Leo logró distinguir que una de las cabezas que llevaba un arácnido era la de uno de los dos hombres que habían encontrado cuando fueron a la zona portuaria. Recordó que aquél hombre lo había llamado «Hijos de puta», pero aun así, tampoco deseó nada malo para ellos, solamente desconfiaban; quizás alguien les había intentado robar antes. Ese lugar ya era completamente un imperio hecho de seda y cadáveres humanos, y en vez de tranquilizar, daba aún más miedo.
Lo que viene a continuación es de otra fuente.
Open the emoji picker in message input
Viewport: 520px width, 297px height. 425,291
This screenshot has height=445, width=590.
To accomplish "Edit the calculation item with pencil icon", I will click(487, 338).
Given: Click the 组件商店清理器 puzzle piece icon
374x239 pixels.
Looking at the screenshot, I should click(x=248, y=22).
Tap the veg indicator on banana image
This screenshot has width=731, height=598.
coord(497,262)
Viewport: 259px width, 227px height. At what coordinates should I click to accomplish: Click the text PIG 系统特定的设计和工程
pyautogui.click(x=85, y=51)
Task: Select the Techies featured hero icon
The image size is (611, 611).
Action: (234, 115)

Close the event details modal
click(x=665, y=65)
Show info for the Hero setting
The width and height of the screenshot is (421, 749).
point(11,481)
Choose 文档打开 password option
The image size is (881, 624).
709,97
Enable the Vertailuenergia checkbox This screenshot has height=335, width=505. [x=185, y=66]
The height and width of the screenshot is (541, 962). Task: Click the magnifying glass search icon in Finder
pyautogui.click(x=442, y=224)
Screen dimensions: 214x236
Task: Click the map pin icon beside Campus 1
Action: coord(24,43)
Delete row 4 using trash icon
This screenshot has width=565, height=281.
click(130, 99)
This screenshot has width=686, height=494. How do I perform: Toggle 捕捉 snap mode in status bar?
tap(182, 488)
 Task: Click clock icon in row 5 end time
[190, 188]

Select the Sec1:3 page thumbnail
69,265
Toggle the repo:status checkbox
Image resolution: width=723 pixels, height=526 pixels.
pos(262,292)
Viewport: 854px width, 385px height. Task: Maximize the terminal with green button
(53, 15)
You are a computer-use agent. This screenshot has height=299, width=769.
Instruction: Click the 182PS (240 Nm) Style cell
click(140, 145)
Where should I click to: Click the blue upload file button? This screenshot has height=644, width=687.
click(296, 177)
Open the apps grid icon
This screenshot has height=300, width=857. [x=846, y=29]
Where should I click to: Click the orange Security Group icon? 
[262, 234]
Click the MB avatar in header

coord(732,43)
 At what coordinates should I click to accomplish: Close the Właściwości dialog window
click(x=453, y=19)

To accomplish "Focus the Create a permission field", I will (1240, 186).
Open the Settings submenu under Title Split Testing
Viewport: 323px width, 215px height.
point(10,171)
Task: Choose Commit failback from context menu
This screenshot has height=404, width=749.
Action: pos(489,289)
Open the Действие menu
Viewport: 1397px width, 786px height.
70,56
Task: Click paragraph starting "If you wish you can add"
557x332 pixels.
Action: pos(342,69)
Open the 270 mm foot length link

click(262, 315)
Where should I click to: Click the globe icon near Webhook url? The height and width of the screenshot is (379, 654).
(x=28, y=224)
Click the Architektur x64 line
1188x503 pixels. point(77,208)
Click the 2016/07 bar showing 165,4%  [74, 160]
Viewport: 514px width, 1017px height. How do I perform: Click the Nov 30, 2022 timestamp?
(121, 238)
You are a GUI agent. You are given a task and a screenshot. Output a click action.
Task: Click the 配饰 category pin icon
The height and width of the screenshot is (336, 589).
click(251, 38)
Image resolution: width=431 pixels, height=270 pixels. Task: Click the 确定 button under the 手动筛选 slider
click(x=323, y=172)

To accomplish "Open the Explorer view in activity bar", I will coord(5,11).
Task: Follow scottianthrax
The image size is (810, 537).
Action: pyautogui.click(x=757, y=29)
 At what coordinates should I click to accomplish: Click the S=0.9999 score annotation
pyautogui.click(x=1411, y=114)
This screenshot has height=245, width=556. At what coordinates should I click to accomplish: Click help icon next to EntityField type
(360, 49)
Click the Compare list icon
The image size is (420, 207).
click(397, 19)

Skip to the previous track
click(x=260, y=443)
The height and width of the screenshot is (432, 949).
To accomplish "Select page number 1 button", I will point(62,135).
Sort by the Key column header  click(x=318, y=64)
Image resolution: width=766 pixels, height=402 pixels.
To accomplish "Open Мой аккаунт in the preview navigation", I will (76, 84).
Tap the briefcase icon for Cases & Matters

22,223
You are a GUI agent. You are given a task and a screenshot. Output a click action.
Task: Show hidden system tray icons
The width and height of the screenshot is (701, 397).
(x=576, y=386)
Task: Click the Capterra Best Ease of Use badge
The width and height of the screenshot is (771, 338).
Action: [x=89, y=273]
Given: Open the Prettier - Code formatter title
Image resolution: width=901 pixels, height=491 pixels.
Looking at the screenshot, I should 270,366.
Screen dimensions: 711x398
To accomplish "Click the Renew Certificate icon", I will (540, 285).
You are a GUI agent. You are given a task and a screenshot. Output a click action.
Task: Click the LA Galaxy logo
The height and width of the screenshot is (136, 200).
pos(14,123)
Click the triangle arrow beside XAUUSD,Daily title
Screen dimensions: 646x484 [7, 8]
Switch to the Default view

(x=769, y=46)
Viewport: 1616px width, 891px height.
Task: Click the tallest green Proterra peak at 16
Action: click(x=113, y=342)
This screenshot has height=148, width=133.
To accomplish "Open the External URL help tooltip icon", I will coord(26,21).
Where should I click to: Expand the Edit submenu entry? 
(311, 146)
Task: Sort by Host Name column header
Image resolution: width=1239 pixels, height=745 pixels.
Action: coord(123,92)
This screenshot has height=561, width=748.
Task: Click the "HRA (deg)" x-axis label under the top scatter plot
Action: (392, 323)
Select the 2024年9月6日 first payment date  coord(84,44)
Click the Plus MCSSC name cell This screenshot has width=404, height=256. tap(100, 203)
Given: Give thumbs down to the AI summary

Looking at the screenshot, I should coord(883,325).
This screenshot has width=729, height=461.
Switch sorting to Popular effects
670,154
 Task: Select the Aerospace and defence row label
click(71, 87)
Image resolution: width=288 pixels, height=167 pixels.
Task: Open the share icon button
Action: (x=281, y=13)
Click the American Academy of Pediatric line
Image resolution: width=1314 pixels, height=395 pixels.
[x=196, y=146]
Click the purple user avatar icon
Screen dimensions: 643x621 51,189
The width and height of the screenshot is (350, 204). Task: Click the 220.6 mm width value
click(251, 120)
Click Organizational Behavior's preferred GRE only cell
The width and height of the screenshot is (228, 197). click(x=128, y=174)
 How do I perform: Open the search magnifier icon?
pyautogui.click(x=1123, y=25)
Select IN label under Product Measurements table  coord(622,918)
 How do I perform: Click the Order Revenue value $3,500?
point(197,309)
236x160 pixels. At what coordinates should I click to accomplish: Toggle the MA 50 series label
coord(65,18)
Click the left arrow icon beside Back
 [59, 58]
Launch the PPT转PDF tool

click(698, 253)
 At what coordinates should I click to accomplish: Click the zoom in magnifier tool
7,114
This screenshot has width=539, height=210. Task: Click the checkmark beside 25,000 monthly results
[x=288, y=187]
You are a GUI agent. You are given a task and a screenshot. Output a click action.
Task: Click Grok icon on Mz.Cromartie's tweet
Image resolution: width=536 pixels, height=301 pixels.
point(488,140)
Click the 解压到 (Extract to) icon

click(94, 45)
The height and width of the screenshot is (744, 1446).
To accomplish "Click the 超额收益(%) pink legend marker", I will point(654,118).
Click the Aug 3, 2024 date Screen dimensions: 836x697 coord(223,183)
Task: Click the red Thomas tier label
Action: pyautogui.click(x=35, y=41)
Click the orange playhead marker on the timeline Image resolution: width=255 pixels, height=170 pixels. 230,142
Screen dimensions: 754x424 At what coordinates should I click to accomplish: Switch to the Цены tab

Esas arañas podían leer mentes y estaban construyendo un imperio; sin embargo, los peores momentos con ellas ocurrían por las noches. Aun así, había que evitar que se sigan expandiendo aún más. Leo esperaba tan solo que los líderes supiesen que hacer, aunque estaba también pensando en qué estrategia planificar si ellos no podían.
—Leo ¿Dónde queda por entregar los Walkie-Talkies? —preguntó Sergio.
—En —Observó las direcciones y volvió a voltear hacia Sergio—... El club Universitario de Buenos Aires.
—¿Y eso dónde queda?
—Queda en la calle Paraná, entre Viamonte y Tucumán. —respondió Leo, observando las direcciones con los ojos entrecerrados para leerlas mejor en el sol.
—Eso queda para el otro lado —dijo Sergio—, para la zona del Coto.
—Esperemos que no haya otra araña por esa calle. —masculló Melanie.